■ TRECHO SELECIONADO
────────────────
Diálogo (1939), de António Dacosta
Essa semana ouvi algumas vezes uma determinada frase que me fez refletir bastante. Vocês já devem ter percebido que gosto muito de refletir sobre as coisas, e por ser muito observador, tudo o que vejo ou ouço, por mais simples que seja, me faz parar e pensar. Nem sempre é possível, ou me é permitido, no exato momento em que isso acontece, mas quase sempre depois “aquilo” me volta. Aquilo que ouvi... Aquilo que vi... Muitas vezes até anoto num pedaço de papel uma palavra ou frase sobre o ocorrido e guardo na carteira, para mais tarde retomar esse pensamento. E quem sabe virar um texto, como no caso de hoje.
Tenho um pensamento extremamente analítico. Tudo o que me chega, eu costumo quebrar as informações disponíveis em fragmentos menores, avalio e peso cada um desses fragmentos a fim de construir conclusões lógicas. E essa palavra – lógica – é talvez a principal nesse texto de hoje. E tudo começou nessa semana como disse. A frase que ouvi em alguns episódios foi a seguinte. “Contra fatos não há argumentos.” E todas as vezes em que ouvi essa frase imediatamente me lembrei de algumas vezes que discuti com as pessoas por coisas óbvias. “Está na cara isso!”, “Mas isso é lógico!”, eu dizia. Nessa época, eu, "cheio de razão", não conseguia aceitar como as pessoas não entendiam as coisas. A mim parecia que algumas pessoas se recusavam a entender o óbvio ao repetir os mesmos erros. De lá pra cá tanta coisa mudou... Hoje paro e penso: Nós somos mesmo lógicos? O que de fato é “óbvio”?!
────────────────
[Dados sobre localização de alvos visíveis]
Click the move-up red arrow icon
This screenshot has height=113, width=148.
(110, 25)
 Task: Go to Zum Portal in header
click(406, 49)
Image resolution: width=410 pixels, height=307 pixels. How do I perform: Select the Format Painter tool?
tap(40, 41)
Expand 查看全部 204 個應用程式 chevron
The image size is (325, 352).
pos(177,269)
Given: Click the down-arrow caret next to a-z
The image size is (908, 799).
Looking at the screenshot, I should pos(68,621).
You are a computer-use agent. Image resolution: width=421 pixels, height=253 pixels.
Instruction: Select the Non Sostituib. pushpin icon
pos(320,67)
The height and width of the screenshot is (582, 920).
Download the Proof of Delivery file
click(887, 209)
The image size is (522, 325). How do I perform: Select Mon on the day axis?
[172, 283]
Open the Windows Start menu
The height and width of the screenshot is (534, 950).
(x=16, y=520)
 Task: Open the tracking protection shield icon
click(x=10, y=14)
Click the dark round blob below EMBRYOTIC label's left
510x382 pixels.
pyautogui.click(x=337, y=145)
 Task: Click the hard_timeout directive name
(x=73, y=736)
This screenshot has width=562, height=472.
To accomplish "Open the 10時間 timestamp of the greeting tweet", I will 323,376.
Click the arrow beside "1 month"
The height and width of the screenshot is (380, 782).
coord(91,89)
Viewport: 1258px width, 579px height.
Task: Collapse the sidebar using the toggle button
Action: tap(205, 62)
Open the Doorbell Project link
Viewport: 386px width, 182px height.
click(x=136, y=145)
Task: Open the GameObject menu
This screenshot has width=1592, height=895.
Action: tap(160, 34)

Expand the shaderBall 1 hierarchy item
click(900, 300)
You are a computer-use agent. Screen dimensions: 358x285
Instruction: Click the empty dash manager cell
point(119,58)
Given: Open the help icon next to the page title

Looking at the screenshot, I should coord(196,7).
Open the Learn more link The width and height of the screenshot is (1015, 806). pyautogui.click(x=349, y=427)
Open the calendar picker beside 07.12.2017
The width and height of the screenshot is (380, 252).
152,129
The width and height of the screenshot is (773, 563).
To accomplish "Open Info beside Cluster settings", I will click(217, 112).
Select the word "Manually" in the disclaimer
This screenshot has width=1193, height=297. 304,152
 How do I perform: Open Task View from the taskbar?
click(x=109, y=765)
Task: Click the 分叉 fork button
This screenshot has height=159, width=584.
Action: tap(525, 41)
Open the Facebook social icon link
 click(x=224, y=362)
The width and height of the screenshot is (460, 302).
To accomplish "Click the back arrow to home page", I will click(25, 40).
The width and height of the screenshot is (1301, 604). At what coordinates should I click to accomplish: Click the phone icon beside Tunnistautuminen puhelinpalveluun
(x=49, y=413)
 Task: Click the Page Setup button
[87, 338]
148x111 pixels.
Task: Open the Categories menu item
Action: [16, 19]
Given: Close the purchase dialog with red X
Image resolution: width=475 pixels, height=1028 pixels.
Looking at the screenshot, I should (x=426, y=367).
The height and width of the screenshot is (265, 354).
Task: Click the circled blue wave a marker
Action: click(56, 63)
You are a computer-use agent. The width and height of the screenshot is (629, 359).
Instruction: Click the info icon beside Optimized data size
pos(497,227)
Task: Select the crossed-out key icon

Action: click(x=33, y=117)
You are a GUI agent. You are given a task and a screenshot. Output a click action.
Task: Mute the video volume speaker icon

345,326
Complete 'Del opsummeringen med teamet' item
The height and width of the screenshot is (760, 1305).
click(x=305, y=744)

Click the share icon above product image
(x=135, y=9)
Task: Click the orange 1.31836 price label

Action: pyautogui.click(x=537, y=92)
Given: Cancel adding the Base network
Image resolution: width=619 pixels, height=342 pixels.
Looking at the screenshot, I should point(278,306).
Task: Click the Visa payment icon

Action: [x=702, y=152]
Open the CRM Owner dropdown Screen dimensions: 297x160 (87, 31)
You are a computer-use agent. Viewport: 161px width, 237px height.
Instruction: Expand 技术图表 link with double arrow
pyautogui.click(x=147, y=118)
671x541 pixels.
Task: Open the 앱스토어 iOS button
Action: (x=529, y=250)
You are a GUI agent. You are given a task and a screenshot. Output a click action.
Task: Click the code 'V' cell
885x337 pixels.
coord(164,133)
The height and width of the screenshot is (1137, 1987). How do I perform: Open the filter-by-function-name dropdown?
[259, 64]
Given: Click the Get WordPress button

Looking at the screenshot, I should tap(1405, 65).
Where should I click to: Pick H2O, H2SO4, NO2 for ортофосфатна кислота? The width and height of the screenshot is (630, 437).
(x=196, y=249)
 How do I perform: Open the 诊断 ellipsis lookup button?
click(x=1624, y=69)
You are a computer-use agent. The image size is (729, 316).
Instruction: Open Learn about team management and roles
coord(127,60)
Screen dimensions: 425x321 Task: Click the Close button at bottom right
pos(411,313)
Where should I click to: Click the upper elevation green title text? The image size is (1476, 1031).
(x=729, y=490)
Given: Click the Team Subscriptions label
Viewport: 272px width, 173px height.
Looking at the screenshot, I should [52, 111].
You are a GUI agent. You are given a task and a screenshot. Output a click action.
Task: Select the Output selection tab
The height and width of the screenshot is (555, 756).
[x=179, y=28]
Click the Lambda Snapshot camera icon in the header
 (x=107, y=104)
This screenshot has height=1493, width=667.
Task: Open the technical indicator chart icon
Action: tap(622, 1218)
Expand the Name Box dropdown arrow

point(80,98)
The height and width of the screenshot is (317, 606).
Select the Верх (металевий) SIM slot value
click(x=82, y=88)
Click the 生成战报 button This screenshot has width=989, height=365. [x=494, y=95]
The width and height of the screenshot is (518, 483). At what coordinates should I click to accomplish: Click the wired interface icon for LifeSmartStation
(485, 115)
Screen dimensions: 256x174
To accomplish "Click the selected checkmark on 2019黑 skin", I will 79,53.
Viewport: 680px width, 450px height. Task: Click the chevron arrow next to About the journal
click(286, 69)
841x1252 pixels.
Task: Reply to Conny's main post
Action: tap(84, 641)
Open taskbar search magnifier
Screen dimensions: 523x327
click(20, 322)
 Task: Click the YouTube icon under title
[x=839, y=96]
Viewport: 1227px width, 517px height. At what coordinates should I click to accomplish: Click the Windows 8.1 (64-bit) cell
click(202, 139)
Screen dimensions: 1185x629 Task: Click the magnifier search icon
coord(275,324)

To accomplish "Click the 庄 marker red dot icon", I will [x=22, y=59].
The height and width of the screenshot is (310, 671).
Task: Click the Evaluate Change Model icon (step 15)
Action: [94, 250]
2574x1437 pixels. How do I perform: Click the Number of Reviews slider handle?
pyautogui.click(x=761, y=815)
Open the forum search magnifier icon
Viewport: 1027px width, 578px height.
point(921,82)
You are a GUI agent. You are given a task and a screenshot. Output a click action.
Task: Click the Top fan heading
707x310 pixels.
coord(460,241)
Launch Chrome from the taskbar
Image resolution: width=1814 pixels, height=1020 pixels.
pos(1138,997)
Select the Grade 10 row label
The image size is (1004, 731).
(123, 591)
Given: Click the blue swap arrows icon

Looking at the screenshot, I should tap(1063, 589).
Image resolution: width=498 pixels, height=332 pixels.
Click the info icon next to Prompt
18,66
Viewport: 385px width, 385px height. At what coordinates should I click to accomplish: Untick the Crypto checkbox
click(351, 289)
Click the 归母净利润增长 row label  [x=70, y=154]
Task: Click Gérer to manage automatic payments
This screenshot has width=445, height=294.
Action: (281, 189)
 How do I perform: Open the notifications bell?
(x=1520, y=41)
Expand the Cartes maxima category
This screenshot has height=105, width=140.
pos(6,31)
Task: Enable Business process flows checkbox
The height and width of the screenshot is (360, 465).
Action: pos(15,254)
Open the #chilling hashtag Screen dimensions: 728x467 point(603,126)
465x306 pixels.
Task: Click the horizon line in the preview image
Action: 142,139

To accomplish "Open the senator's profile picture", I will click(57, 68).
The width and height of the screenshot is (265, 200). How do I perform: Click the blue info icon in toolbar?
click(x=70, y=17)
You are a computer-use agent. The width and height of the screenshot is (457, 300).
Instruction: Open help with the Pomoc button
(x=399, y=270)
────────────────
■ TAREFA PROPOSTA 1
Pode editar o texto sobre a lógica e o óbvio e reapresentar tudo desde "Diálogo (1939), de" até "caso de hoje.", trocando "carteira" por "agenda"?
■ TAREFA PROPOSTA 2
Pode prosseguir com o texto sobre a lógica e o óbvio a partir do ponto em que ele termina?

■ RESULTADO 1
Diálogo (1939), de António Dacosta
Essa semana ouvi algumas vezes uma determinada frase que me fez refletir bastante. Vocês já devem ter percebido que gosto muito de refletir sobre as coisas, e por ser muito observador, tudo o que vejo ou ouço, por mais simples que seja, me faz parar e pensar. Nem sempre é possível, ou me é permitido, no exato momento em que isso acontece, mas quase sempre depois “aquilo” me volta. Aquilo que ouvi... Aquilo que vi... Muitas vezes até anoto num pedaço de papel uma palavra ou frase sobre o ocorrido e guardo na agenda, para mais tarde retomar esse pensamento. E quem sabe virar um texto, como no caso de hoje.

■ RESULTADO 2
Essa
forma de pensar veio a partir de quando comecei
a estudar psicanálise, porque
aprendemos que o inconsciente é atemporal, irracional e desconhece
lógica.
A questão da lógica me chamou mais a atenção desde o começo. Freud vai dizer
que “As regras decisivas
da lógica não têm validade no inconsciente, pode-se dizer que ele
é o reino do ilógico”.
Isso
me fez repensar sobre a forma como eu interpretava o mundo. Mas
precisamente a
impaciência e a intolerância que eu tinha
com quem não me parecia agir de forma lógica.
Hoje
me questiono:
se
o inconsciente responde pela maior parte do nosso conteúdo psíquico e
ele não reconhece os princípios da lógica, como posso criticar ou
julgar o comportamento de outra pessoa?! Hoje não consigo mais. Não sem parar para pensar sobre tudo isso.
Segundo a lógica aristotélica, também chamada de lógica clássica, três princípios devem ser respeitados. São eles:
princípio de identidade: A = A
princípio da não-contradição: A não pode ser A e não A ao mesmo tempo e sob o mesmo aspecto
princípio do terceiro excluído: Entre A e não A não há meio-termo
Embora Freud não esclareça exatamente de quais regras decisivas da lógica ele se referia, e se utilizando da lógica clássica, dos três princípios acima se pode concluir seguramente que o da não-contradição não possui validade no inconsciente, já que ideias e sentimentos contrários a respeito de um mesmo objeto podem coexistir numa mesma pessoa ao mesmo tempo. Isso para não questionar a validade dos outros dois princípios também. Quem quiser se aprofundar nesse assunto, eu recomendo o artigo “O inconsciente e a lógica a partir de Freud e Lacan” de Felipe Shimabukuro. Li aqui. Gostei bastante.
O que eu quero dizer com esse texto é o seguinte. A partir do momento que compreendi que existe uma grande parte de nós desconhecida de nós mesmos e que essa parte não é movida por lógica, passei a pensar duas, três, quatro vezes antes de proferir qualquer comentário condenatório a uma pessoa. Eu não a conheço. Nem mesmo ela se conhece. Desconheço o que se passou de fato na sua vida. Se somos movidos por impulsos inconscientes que não respeitam princípios lógicos, está desautorizado todo e qualquer comentário no que tange ao outro. “Isso não faz sentido”. “Mas por que você faz isso?”. “Isso não tem lógica!” “Eu não entendo você”.
Às
vezes nem ela própria se entende. E
não
somos nós que vamos entender por ela.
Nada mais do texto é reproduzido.